Task
Retype the listing below, from its first line through the line containing "point(72,261)". Copy each line exactly.

#### Provided entries

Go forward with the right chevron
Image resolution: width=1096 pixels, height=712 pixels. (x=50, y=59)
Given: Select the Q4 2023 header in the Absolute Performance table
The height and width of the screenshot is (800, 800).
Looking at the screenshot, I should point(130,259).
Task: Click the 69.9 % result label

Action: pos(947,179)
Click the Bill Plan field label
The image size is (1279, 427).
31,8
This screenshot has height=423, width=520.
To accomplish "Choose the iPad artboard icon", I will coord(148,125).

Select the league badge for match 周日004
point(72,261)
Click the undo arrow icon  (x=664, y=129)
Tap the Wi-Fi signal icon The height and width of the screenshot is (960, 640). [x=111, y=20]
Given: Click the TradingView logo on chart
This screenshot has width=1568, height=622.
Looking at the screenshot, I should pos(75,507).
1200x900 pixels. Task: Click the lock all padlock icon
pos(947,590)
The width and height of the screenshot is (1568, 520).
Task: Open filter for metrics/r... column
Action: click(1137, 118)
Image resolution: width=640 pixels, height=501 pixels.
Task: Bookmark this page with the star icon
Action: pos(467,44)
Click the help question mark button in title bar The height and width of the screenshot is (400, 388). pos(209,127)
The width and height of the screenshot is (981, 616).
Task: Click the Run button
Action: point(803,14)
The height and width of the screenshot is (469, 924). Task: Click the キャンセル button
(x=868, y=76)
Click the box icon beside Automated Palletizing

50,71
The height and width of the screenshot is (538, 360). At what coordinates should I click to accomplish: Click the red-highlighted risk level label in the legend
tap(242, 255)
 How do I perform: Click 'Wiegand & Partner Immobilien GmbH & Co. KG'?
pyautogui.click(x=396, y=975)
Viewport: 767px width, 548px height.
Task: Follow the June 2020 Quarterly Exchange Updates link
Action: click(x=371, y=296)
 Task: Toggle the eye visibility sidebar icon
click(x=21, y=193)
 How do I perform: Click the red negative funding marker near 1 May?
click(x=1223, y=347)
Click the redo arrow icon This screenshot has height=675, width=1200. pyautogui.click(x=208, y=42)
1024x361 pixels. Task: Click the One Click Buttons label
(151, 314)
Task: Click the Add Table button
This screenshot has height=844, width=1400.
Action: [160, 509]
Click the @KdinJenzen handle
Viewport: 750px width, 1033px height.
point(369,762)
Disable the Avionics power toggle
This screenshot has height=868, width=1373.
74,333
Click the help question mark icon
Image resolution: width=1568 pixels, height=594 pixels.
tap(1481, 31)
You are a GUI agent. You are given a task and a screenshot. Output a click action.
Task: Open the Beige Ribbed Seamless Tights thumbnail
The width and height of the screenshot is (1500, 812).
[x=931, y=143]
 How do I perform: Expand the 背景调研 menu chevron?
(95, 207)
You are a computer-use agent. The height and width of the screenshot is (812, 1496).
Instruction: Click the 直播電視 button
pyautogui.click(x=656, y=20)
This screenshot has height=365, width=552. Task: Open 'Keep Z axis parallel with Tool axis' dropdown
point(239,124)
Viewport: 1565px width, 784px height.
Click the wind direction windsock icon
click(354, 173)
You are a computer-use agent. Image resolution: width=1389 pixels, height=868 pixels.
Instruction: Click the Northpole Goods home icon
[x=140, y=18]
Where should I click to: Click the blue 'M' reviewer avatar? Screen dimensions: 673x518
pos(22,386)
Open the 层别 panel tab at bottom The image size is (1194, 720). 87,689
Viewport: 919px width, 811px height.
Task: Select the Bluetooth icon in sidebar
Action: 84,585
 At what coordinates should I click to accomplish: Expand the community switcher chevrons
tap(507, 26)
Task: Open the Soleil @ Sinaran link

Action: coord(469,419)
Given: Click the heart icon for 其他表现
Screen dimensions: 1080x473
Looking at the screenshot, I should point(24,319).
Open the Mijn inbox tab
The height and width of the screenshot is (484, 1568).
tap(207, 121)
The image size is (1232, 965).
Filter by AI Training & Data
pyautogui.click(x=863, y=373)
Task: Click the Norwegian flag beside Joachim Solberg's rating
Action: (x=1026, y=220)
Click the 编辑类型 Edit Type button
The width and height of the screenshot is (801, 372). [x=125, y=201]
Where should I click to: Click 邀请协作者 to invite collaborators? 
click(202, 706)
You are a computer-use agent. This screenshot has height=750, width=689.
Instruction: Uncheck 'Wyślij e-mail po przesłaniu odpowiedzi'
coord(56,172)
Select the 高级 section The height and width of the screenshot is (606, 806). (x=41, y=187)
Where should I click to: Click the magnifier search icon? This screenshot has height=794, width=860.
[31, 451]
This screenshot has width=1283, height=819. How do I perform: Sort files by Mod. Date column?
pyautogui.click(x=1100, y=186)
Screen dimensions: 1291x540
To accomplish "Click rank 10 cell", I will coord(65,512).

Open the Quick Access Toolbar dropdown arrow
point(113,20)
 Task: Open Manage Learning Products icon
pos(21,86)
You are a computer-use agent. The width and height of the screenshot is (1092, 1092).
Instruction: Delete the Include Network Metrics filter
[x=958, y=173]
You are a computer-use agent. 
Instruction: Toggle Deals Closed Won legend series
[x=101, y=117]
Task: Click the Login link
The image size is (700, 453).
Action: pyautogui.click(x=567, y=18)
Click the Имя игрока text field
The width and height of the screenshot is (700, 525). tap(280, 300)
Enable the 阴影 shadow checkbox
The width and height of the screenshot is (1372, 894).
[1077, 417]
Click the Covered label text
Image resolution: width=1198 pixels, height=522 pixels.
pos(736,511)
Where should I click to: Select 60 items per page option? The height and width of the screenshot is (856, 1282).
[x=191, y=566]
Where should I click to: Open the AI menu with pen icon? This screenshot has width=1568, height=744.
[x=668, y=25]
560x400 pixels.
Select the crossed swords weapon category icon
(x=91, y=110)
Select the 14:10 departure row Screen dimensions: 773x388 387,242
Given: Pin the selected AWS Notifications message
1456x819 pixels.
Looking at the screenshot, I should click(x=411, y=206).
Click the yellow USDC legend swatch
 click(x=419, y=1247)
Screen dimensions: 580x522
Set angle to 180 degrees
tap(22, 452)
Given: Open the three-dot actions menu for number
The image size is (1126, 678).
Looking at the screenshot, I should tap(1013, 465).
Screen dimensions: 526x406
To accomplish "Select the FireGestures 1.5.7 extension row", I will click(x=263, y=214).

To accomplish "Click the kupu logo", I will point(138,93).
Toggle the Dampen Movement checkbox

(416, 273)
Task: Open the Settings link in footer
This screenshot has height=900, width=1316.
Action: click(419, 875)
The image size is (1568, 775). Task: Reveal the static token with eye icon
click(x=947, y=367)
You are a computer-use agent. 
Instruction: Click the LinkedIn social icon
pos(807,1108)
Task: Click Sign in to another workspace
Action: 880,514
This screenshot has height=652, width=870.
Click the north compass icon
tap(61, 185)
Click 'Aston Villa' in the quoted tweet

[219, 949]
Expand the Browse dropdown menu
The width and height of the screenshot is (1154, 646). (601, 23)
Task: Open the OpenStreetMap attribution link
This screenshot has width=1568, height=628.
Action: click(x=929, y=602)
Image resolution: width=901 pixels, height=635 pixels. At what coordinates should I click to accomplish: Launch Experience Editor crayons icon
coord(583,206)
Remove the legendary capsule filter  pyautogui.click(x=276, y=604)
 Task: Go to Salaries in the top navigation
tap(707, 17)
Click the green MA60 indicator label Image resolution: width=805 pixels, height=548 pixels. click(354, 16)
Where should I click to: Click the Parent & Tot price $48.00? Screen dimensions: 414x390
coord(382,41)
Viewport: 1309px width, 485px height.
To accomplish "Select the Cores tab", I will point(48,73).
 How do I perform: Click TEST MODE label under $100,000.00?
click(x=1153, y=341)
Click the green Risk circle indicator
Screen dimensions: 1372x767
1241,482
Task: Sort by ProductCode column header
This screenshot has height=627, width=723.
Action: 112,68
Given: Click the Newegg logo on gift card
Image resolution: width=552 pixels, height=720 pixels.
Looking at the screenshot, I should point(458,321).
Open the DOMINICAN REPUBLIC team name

########

Answer below
Go forward with the right chevron
Image resolution: width=1096 pixels, height=712 pixels. (x=50, y=59)
Given: Select the Q4 2023 header in the Absolute Performance table
The height and width of the screenshot is (800, 800).
Looking at the screenshot, I should point(130,259).
Task: Click the 69.9 % result label

Action: pos(947,179)
Click the Bill Plan field label
The image size is (1279, 427).
31,8
This screenshot has height=423, width=520.
To accomplish "Choose the iPad artboard icon", I will coord(148,125).

Select the league badge for match 周日004
point(72,261)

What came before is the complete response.